START Record extracts

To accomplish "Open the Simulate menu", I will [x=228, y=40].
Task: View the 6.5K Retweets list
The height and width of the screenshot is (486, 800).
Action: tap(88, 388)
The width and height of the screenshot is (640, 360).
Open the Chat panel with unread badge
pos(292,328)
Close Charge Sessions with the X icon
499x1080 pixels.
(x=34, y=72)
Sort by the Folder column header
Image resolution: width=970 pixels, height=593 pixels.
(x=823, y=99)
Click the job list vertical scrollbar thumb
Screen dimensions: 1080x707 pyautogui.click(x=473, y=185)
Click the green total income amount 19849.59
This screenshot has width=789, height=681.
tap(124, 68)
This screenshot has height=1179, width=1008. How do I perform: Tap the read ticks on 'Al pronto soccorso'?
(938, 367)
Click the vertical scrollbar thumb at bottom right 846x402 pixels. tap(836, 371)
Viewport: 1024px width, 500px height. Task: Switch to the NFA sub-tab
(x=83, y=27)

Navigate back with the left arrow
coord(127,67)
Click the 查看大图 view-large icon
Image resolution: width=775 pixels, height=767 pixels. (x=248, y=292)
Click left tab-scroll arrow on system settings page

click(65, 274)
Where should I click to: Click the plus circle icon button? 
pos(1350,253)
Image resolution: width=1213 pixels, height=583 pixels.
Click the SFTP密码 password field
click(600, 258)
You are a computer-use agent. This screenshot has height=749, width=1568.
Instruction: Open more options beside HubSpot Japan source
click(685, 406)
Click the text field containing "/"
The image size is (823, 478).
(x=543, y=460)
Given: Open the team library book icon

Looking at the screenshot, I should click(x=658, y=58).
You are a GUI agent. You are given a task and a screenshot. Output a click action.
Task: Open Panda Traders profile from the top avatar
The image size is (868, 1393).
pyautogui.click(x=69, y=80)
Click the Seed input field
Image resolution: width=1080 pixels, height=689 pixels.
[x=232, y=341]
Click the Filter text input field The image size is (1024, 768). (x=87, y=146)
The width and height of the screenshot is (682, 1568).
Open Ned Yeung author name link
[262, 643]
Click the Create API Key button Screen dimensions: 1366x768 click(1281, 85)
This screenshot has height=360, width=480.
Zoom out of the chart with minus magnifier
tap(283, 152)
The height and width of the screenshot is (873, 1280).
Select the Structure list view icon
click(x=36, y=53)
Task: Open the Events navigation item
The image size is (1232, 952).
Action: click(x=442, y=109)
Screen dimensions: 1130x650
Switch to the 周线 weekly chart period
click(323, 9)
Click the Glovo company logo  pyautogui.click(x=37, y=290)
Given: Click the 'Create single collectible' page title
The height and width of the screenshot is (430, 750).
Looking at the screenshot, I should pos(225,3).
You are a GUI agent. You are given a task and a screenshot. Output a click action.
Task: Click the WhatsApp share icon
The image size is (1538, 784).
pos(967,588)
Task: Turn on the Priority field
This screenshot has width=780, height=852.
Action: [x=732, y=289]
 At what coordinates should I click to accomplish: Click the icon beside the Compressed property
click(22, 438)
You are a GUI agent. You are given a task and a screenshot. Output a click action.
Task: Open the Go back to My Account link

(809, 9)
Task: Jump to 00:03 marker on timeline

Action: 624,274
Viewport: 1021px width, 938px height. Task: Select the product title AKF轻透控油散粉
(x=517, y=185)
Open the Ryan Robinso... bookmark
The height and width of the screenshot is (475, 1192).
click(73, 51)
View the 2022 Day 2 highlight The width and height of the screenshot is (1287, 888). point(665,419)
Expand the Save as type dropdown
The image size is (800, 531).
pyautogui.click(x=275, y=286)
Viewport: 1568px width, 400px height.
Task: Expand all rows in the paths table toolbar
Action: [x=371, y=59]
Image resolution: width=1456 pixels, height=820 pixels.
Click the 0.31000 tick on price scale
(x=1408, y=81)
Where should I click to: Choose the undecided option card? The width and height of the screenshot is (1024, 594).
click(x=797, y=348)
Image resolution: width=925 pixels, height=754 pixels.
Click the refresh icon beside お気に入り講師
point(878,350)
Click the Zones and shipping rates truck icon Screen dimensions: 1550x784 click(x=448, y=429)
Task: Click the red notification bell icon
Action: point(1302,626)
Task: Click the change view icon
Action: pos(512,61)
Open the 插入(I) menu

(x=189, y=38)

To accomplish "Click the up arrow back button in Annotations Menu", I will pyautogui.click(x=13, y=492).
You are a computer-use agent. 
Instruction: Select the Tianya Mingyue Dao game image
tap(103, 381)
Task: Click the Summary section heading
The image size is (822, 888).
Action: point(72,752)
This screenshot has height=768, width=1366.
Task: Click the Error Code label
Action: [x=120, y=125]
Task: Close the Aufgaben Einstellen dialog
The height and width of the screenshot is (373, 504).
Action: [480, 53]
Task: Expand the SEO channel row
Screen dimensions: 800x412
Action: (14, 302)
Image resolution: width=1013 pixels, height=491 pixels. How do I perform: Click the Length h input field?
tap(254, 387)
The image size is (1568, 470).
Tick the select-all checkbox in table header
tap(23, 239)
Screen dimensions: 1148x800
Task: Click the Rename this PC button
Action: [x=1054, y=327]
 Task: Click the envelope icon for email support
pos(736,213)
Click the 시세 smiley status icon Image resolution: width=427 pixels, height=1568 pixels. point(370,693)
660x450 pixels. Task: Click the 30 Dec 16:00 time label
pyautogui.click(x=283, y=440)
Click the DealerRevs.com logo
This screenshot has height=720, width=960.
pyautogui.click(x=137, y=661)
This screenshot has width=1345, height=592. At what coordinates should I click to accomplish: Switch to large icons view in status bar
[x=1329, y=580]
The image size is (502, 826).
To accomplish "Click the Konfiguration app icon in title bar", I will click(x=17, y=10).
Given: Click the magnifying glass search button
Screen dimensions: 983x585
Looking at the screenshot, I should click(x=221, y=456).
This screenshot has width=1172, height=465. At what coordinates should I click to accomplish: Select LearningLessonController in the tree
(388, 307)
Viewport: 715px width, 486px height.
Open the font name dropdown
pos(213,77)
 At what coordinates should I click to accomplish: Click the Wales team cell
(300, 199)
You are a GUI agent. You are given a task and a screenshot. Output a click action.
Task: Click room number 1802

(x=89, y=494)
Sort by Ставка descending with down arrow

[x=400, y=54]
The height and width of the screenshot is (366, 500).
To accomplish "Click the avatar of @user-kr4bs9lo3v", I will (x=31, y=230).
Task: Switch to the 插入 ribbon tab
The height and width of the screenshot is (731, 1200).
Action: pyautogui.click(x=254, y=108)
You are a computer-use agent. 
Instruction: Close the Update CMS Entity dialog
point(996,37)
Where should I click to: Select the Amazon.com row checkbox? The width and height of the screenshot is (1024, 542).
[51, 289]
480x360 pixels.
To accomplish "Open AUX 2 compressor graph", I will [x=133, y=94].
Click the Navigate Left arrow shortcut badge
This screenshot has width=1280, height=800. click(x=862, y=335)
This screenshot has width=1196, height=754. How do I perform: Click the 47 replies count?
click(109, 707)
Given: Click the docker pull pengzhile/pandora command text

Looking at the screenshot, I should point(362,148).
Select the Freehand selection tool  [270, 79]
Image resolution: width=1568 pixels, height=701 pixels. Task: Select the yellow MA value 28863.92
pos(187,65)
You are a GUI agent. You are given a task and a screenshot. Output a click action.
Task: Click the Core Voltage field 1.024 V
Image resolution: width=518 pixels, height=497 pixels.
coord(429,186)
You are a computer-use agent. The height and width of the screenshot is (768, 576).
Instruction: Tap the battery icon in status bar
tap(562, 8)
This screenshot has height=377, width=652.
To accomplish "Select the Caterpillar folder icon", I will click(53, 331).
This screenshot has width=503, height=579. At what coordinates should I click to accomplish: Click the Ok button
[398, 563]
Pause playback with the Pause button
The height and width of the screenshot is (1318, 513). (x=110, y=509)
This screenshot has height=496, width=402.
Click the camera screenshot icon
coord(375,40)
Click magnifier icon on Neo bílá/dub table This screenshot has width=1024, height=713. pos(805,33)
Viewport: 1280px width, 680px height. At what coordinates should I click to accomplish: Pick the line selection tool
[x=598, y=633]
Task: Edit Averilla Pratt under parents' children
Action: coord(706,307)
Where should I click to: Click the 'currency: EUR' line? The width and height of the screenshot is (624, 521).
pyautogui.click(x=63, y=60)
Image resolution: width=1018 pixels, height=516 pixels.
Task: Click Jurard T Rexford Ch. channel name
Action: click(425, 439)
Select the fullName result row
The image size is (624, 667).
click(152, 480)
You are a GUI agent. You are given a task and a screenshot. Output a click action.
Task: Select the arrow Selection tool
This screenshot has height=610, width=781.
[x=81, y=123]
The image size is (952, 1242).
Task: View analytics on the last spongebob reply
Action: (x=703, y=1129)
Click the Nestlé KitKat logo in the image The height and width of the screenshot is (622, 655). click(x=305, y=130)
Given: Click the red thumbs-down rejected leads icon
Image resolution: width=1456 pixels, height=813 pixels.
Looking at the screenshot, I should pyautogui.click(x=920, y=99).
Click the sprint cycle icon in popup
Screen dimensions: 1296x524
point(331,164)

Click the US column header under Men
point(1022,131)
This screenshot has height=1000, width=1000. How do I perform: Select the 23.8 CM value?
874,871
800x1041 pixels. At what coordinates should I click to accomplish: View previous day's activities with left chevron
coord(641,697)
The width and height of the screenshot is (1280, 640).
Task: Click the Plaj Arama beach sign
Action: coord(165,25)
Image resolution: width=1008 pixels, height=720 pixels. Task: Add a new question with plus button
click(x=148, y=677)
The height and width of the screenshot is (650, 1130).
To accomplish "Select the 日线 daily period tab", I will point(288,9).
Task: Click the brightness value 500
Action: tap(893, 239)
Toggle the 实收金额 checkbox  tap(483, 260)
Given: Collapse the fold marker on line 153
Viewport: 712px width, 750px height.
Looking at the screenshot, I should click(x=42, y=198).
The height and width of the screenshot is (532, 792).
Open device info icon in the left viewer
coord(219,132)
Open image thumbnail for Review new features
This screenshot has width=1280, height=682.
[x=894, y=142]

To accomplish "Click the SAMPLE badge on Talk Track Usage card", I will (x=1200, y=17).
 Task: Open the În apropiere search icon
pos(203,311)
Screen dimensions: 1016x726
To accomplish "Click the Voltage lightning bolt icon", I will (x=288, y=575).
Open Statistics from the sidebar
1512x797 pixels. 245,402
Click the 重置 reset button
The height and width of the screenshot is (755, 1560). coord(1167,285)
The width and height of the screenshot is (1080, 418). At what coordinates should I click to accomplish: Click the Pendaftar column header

END Record extracts

Say how many lines of the entries above hold the string "Create", and say nothing besides the number.

2